- **Aim of the exercise**: Quote exactly and only this range of lines in the data below: the line that holds "The image size is (1397, 370)." to the line that holds "Given: Click the white", both included.

Top of Data for processing

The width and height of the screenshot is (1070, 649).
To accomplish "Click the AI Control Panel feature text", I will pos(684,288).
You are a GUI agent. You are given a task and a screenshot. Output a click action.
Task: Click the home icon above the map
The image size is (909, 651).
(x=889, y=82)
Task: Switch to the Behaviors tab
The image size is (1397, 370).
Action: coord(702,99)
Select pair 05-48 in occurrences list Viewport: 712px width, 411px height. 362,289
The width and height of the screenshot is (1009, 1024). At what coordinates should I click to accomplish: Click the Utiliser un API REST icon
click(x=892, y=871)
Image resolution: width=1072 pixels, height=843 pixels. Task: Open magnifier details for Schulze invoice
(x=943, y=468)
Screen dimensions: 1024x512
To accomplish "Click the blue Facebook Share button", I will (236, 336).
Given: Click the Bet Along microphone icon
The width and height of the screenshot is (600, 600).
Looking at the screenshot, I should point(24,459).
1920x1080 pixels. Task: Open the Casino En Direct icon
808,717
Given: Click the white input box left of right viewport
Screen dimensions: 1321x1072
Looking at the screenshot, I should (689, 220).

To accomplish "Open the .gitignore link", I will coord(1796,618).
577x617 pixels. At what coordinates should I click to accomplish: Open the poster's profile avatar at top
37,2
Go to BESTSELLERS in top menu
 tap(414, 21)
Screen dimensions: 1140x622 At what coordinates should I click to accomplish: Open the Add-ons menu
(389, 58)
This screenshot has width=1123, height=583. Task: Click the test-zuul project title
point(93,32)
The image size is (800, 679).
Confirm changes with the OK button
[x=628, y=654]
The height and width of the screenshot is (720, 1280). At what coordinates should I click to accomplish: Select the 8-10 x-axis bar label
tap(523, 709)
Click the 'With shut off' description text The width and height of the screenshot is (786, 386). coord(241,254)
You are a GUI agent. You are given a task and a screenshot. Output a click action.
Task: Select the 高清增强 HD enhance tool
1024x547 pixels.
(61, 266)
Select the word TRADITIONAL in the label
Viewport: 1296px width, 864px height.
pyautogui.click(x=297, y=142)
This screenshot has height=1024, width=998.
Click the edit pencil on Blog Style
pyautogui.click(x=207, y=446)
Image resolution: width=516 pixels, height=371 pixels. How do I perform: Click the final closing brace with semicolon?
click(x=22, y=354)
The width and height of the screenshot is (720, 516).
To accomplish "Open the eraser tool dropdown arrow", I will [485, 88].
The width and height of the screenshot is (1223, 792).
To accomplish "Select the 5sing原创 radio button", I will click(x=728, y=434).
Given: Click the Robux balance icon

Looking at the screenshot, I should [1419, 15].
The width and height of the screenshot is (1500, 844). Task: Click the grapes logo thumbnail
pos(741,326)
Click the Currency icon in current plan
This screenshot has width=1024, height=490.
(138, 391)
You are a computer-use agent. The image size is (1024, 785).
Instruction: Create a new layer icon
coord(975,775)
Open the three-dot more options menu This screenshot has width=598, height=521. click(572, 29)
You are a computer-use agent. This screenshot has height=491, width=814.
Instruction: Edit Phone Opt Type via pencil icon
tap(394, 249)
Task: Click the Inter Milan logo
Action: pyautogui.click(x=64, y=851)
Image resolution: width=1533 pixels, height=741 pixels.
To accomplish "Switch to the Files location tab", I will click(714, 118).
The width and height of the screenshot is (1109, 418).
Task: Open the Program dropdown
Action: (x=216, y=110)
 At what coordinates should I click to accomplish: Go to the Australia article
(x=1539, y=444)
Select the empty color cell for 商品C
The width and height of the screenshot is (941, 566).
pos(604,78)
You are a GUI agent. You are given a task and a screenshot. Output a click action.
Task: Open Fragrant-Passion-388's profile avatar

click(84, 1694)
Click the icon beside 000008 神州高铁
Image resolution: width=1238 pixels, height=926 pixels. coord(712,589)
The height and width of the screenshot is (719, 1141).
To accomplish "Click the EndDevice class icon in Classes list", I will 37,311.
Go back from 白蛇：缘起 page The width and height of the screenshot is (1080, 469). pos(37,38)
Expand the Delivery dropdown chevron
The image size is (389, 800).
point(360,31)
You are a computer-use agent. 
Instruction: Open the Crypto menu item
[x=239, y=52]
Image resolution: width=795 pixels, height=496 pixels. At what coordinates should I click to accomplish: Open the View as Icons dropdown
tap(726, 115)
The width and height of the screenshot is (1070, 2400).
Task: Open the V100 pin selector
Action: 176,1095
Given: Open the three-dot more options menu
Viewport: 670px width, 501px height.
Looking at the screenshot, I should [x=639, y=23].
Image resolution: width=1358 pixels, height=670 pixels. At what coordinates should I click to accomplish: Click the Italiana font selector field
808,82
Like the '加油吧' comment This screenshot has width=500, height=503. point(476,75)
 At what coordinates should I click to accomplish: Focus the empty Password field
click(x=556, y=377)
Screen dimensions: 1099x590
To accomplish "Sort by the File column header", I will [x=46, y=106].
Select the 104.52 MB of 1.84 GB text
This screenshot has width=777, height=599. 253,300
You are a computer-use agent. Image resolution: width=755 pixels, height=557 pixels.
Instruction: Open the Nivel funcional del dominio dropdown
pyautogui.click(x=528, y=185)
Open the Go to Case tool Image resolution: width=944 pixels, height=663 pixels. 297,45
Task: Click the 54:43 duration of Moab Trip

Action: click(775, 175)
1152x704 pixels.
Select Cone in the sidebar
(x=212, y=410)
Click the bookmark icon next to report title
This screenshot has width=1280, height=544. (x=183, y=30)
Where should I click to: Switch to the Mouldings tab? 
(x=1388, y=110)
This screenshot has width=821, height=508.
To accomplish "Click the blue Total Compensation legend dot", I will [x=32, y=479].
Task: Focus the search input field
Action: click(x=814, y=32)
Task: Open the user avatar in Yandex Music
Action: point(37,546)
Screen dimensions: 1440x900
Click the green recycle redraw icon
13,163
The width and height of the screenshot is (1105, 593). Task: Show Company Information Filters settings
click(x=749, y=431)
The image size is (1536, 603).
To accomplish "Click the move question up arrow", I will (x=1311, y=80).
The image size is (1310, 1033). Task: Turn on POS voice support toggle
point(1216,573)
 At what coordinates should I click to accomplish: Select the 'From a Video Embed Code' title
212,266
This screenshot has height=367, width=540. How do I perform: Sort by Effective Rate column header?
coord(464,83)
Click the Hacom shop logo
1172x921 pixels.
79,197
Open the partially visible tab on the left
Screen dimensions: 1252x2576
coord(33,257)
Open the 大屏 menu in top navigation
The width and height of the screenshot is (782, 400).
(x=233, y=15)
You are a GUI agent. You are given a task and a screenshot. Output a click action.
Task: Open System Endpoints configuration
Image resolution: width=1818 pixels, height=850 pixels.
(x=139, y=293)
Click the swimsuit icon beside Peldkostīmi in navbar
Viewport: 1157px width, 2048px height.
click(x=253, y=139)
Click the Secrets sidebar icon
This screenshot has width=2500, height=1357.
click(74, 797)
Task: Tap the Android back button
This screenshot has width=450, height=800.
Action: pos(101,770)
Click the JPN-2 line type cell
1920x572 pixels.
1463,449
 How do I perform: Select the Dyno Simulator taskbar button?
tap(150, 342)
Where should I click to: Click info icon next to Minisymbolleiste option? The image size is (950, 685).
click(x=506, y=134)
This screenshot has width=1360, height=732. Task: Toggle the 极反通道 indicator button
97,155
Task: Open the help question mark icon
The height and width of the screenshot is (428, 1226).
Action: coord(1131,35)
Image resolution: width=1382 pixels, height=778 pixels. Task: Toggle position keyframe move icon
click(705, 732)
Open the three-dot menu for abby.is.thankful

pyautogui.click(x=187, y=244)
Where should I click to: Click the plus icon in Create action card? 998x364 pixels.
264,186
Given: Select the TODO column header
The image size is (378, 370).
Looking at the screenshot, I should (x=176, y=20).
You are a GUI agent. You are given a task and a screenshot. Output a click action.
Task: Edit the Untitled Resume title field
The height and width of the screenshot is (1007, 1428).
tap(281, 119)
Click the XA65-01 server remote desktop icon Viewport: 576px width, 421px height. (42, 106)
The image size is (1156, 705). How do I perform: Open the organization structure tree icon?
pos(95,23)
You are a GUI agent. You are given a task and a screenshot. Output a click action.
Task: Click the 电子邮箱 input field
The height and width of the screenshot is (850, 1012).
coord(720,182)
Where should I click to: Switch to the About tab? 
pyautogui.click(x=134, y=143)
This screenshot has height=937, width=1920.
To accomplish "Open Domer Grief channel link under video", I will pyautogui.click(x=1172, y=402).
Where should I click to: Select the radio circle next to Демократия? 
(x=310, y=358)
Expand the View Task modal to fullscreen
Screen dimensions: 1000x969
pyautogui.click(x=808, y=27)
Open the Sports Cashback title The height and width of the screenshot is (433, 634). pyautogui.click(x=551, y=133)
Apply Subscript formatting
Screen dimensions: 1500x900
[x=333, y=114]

Bottom of Data for processing

- **Output**:
The image size is (1397, 370).
Action: coord(702,99)
Select pair 05-48 in occurrences list Viewport: 712px width, 411px height. 362,289
The width and height of the screenshot is (1009, 1024). At what coordinates should I click to accomplish: Click the Utiliser un API REST icon
click(x=892, y=871)
Image resolution: width=1072 pixels, height=843 pixels. Task: Open magnifier details for Schulze invoice
(x=943, y=468)
Screen dimensions: 1024x512
To accomplish "Click the blue Facebook Share button", I will (236, 336).
Given: Click the Bet Along microphone icon
The width and height of the screenshot is (600, 600).
Looking at the screenshot, I should point(24,459).
1920x1080 pixels. Task: Open the Casino En Direct icon
808,717
Given: Click the white input box left of right viewport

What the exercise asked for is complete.